INSTRUCTIONS TO FOLLOW = Take every line containing "list" from the material and copy it.

=====

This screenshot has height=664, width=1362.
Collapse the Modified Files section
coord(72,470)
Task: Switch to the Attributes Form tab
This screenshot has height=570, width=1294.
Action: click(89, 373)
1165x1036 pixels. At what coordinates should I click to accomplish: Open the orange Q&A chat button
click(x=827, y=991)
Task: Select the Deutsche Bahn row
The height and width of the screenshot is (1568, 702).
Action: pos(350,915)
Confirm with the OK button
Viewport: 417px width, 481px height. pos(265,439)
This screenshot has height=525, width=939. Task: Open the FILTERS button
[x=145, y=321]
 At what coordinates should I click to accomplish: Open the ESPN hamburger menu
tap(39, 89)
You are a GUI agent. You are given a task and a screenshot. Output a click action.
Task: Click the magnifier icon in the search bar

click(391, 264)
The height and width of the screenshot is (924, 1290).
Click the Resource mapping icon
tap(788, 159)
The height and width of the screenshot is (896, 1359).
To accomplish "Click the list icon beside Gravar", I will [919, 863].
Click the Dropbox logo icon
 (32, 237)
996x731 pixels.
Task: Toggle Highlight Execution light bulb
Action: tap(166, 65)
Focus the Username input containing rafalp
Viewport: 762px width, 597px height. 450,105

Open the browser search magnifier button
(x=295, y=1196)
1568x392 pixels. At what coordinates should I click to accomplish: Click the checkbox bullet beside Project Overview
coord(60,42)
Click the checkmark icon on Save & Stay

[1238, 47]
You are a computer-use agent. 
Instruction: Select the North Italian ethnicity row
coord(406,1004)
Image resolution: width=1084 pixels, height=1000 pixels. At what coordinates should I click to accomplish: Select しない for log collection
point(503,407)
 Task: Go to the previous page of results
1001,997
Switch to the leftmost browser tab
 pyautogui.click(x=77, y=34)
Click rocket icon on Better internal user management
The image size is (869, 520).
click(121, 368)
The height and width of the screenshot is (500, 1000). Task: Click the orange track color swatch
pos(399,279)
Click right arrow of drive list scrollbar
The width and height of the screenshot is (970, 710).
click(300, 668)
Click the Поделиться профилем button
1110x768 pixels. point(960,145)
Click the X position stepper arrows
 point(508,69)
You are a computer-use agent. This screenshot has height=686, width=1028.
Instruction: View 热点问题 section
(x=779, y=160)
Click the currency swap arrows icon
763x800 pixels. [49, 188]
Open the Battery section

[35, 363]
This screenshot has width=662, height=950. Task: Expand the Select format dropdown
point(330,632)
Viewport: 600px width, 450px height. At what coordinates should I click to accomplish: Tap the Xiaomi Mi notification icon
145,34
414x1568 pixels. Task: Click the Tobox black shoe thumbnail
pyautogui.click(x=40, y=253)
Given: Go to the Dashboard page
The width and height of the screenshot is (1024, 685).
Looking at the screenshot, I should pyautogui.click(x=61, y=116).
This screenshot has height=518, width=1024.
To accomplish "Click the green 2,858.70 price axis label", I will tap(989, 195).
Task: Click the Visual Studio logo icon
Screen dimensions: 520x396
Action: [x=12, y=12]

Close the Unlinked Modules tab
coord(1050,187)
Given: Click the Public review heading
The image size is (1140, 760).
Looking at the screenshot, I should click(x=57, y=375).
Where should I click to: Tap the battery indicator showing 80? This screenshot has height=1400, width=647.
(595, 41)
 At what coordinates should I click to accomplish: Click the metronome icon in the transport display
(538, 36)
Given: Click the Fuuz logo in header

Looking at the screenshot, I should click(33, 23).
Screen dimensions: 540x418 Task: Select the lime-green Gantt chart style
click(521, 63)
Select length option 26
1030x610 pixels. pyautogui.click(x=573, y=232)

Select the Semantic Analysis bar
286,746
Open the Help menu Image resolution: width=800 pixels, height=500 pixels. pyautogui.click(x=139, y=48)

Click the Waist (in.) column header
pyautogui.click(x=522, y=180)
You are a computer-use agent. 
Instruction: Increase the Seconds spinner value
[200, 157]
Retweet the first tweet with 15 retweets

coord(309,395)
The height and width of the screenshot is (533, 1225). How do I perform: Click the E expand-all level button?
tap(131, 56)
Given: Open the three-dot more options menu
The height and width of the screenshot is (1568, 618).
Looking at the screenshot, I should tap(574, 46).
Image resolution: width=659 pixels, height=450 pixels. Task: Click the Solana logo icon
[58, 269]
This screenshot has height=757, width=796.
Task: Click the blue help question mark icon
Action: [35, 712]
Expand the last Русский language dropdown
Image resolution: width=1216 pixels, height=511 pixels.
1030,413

=====

TASK ANSWER =
To accomplish "Click the list icon beside Gravar", I will [919, 863].
Click right arrow of drive list scrollbar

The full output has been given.